REQUIREMENT: Copy the records below, starting with the line that contains "Where should I click to: Click the 30-minute" and going on through the line that contains "pyautogui.click(x=252, y=64)", both included. Leave the pictures out of your copy.
[Begin DATA LISTING]
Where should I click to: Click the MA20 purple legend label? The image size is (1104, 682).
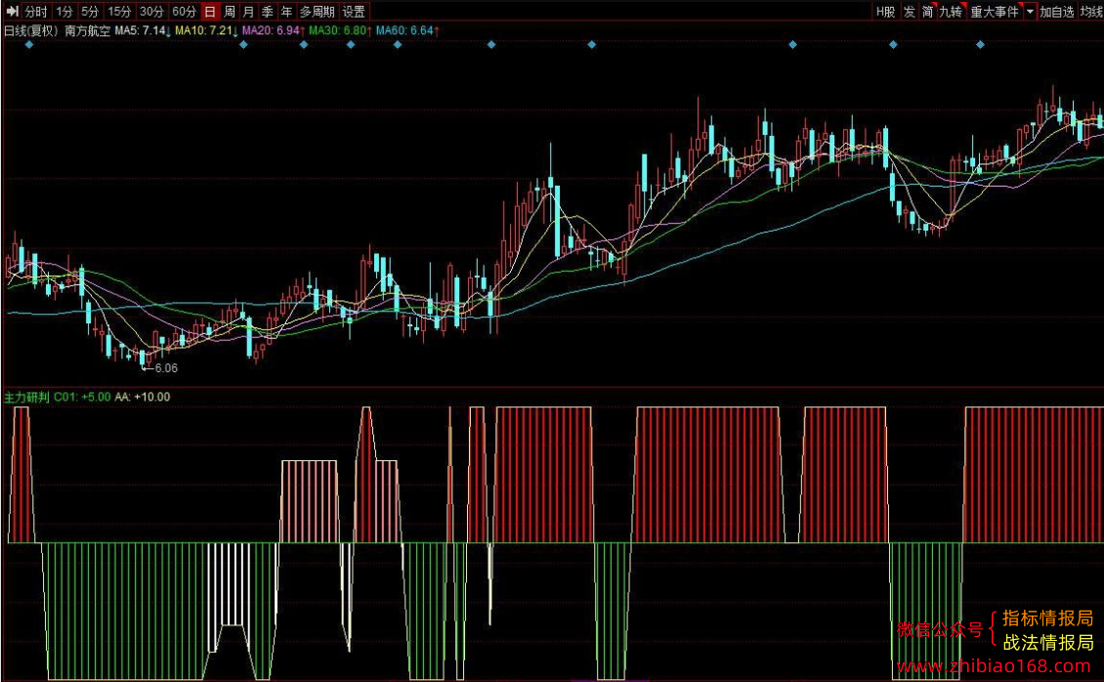tap(272, 31)
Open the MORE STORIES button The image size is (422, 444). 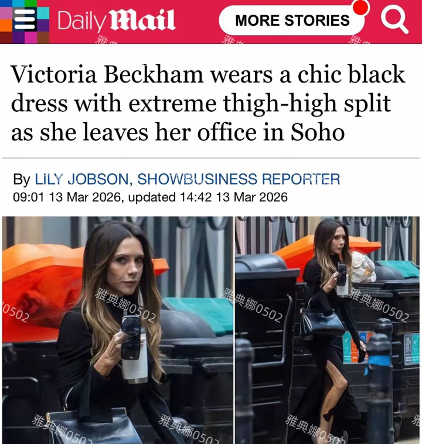tap(292, 21)
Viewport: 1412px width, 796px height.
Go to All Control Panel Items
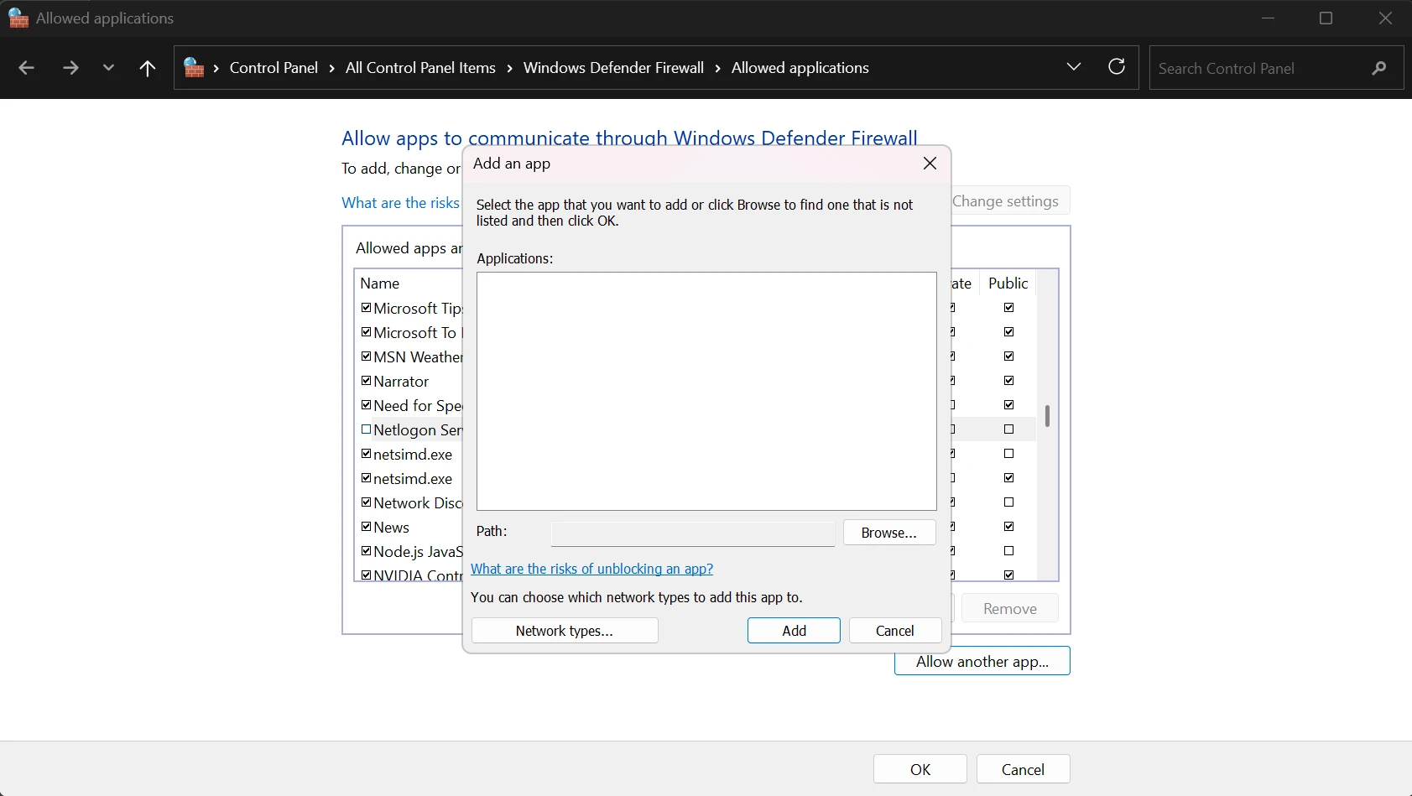click(x=420, y=68)
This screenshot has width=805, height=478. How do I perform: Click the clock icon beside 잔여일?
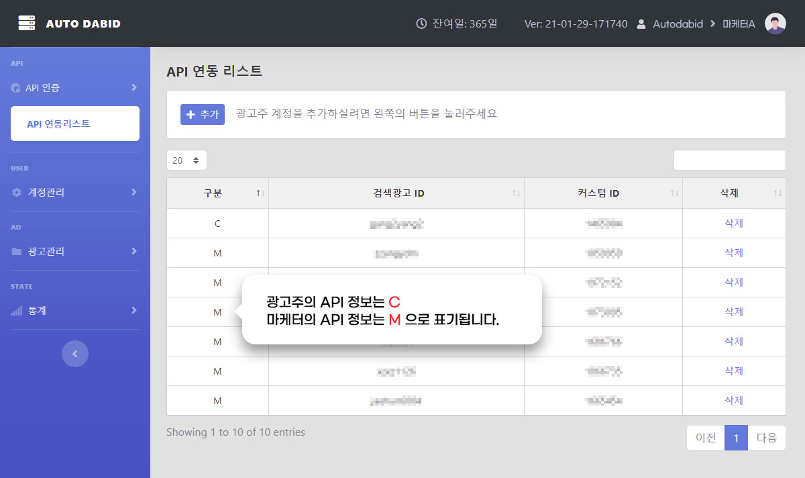click(421, 23)
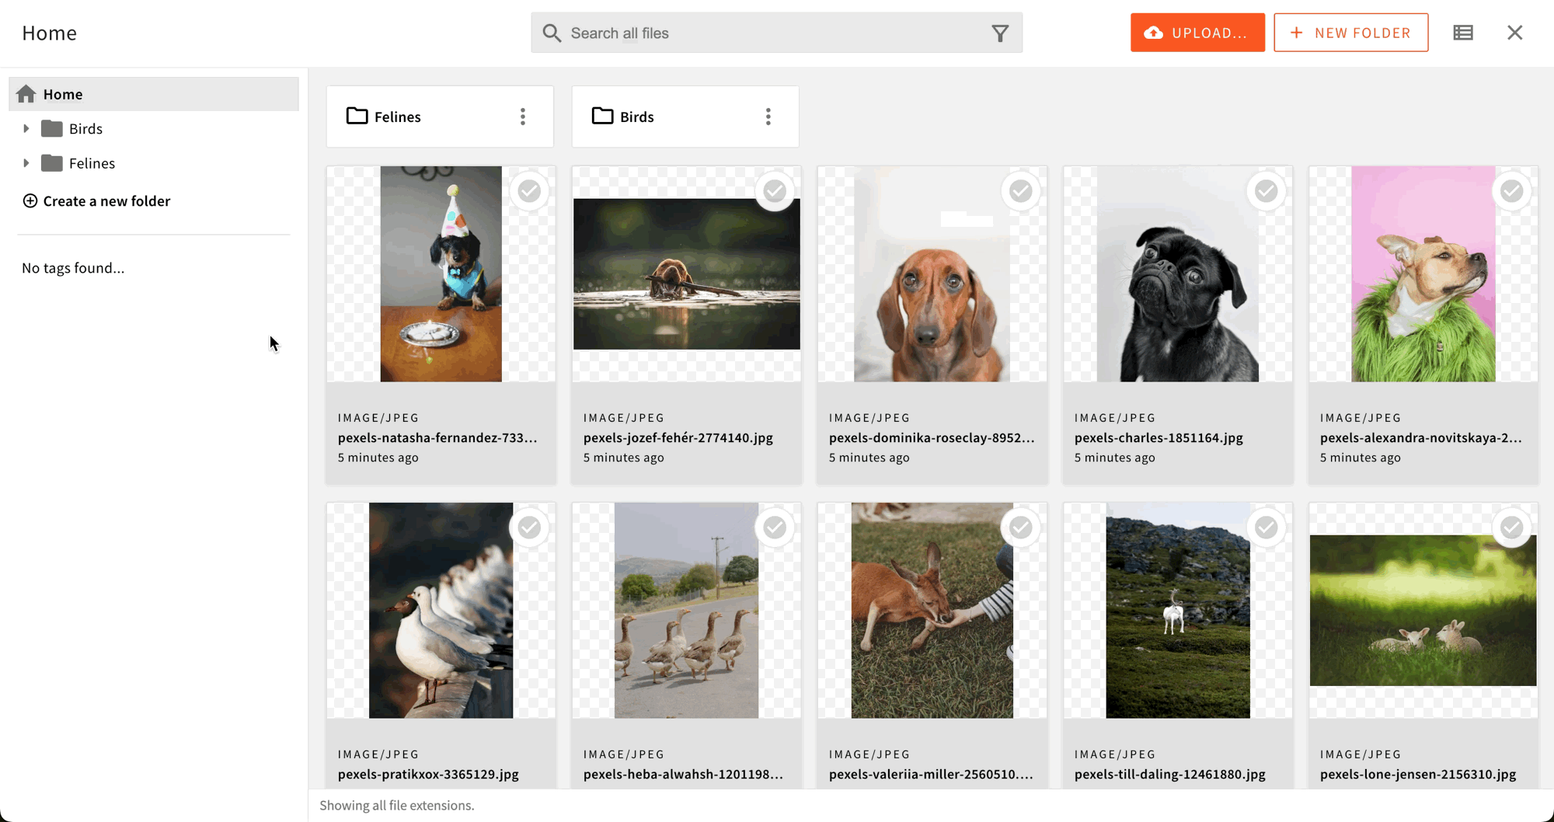The height and width of the screenshot is (822, 1554).
Task: Tick the checkbox on black pug photo
Action: coord(1266,191)
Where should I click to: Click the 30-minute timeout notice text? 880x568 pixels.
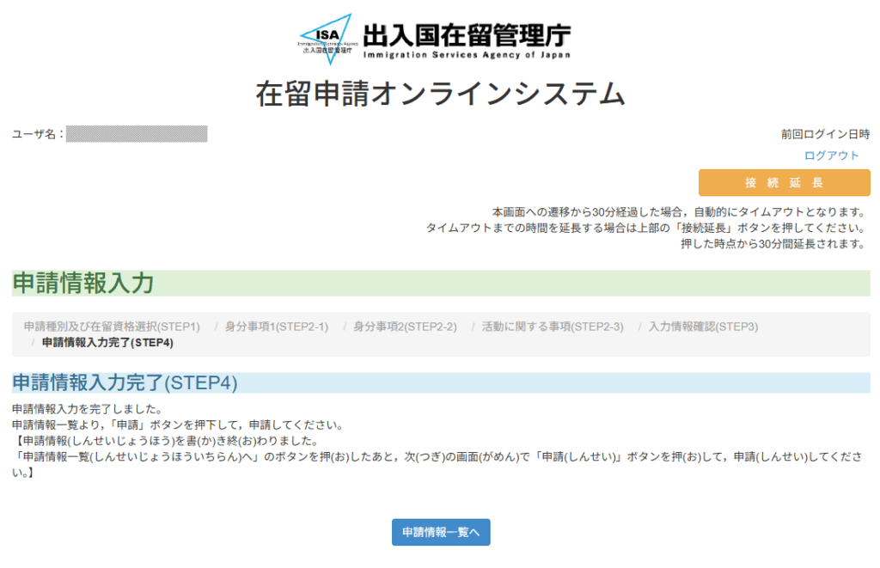677,212
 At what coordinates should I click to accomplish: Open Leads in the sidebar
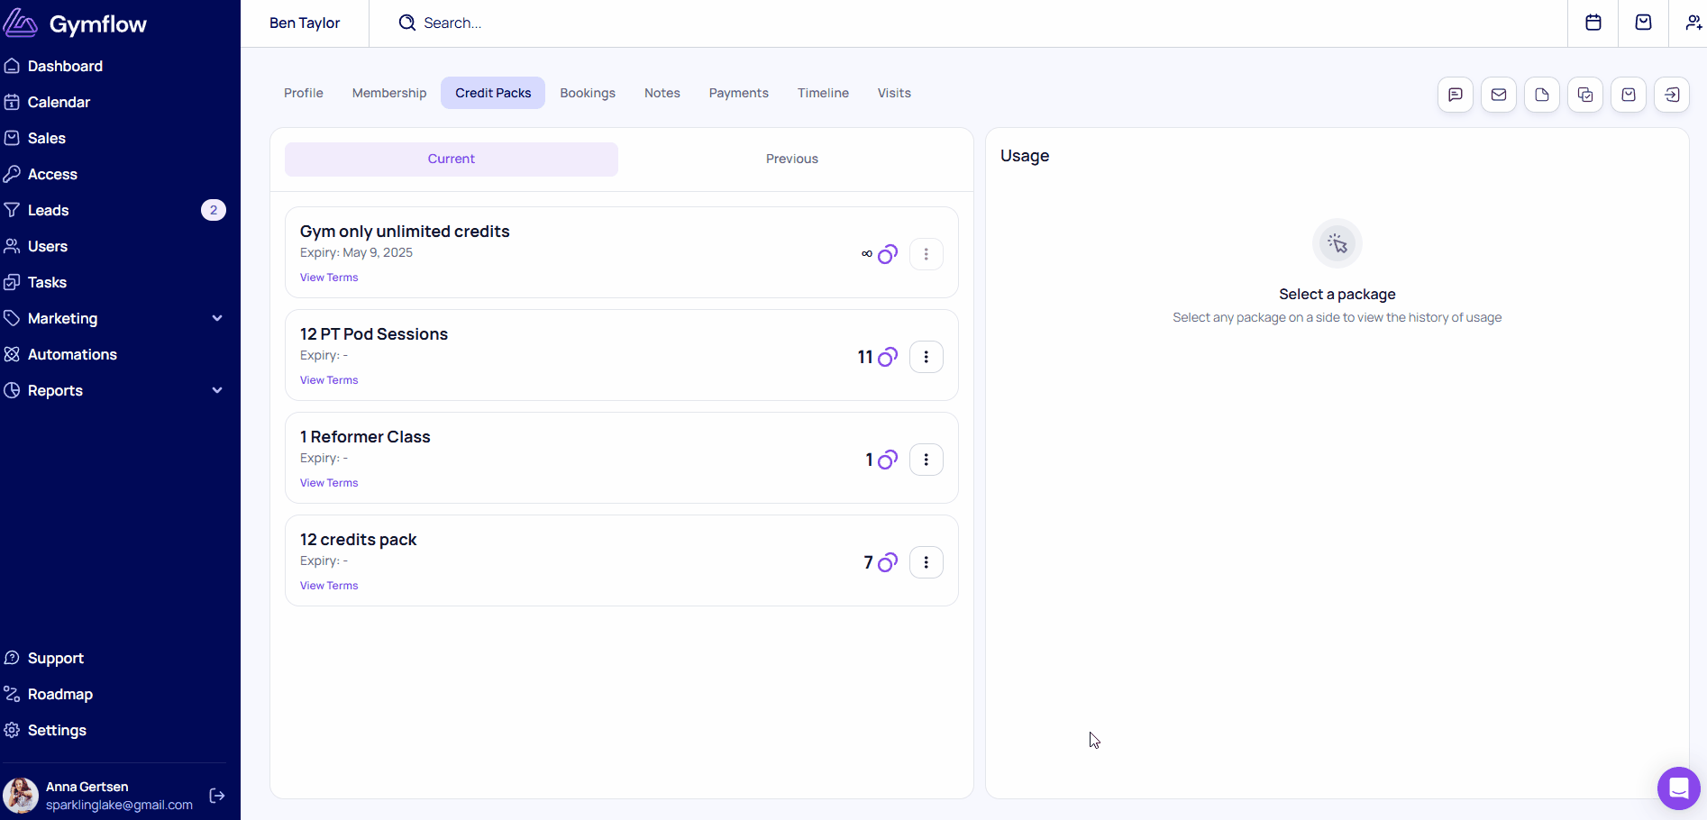point(49,210)
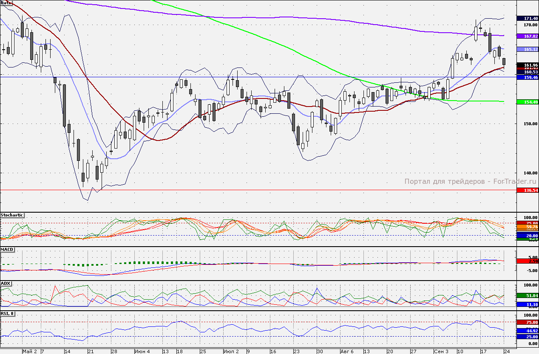Click the green 154.49 moving average tag
The image size is (539, 354).
pyautogui.click(x=527, y=102)
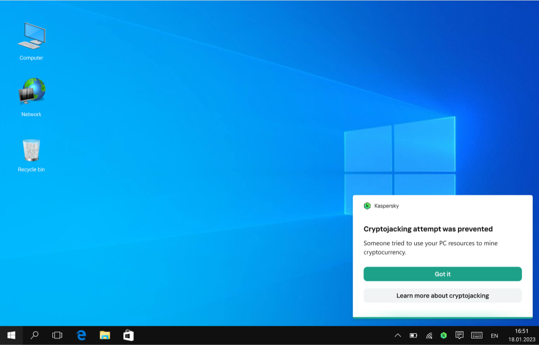Viewport: 539px width, 345px height.
Task: Open File Explorer from the taskbar
Action: pyautogui.click(x=105, y=335)
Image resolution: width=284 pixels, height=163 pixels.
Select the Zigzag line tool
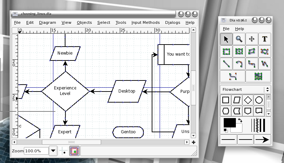pyautogui.click(x=252, y=64)
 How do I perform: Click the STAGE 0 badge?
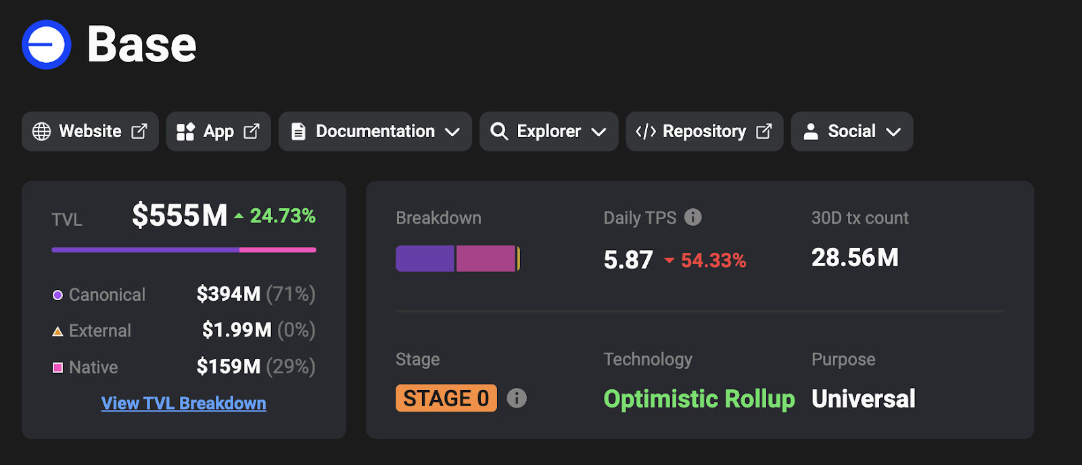click(x=446, y=398)
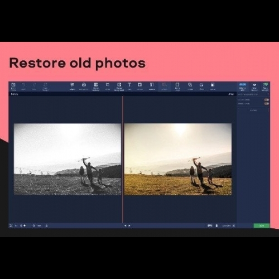Go to the previous image arrow

(x=125, y=225)

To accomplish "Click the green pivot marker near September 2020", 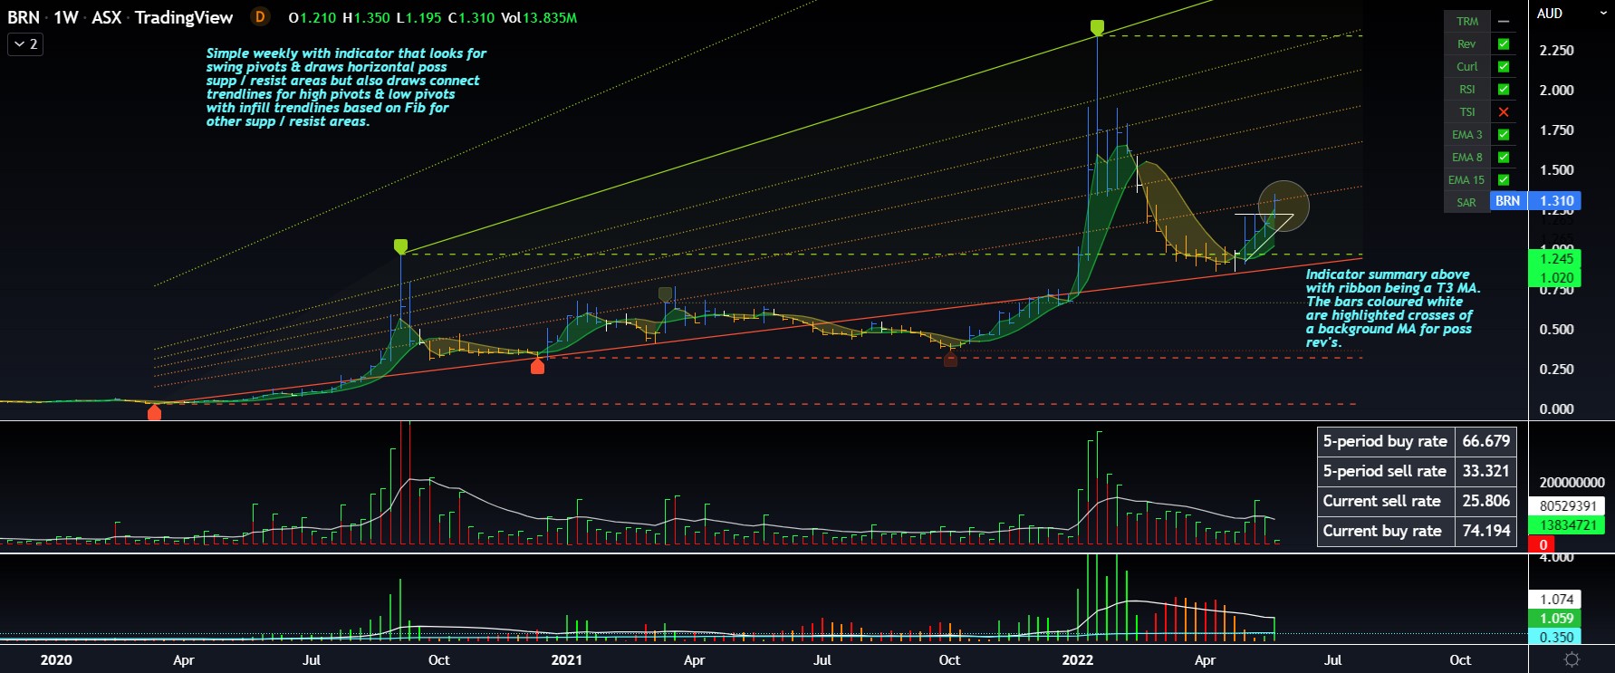I will pos(400,245).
[End DATA LISTING]
WORKED ANSWER:
Where should I click to: Click the 30-minute timeout notice text? 880x568 pixels.
677,212
 At what coordinates should I click to accomplish: Open Leads in the sidebar
point(49,210)
Click the green 154.49 moving average tag
The image size is (539, 354).
pyautogui.click(x=527, y=102)
Viewport: 539px width, 345px height.
Task: Open File Explorer from the taskbar
Action: pyautogui.click(x=105, y=335)
Image resolution: width=284 pixels, height=163 pixels.
Select the Zigzag line tool
pyautogui.click(x=252, y=64)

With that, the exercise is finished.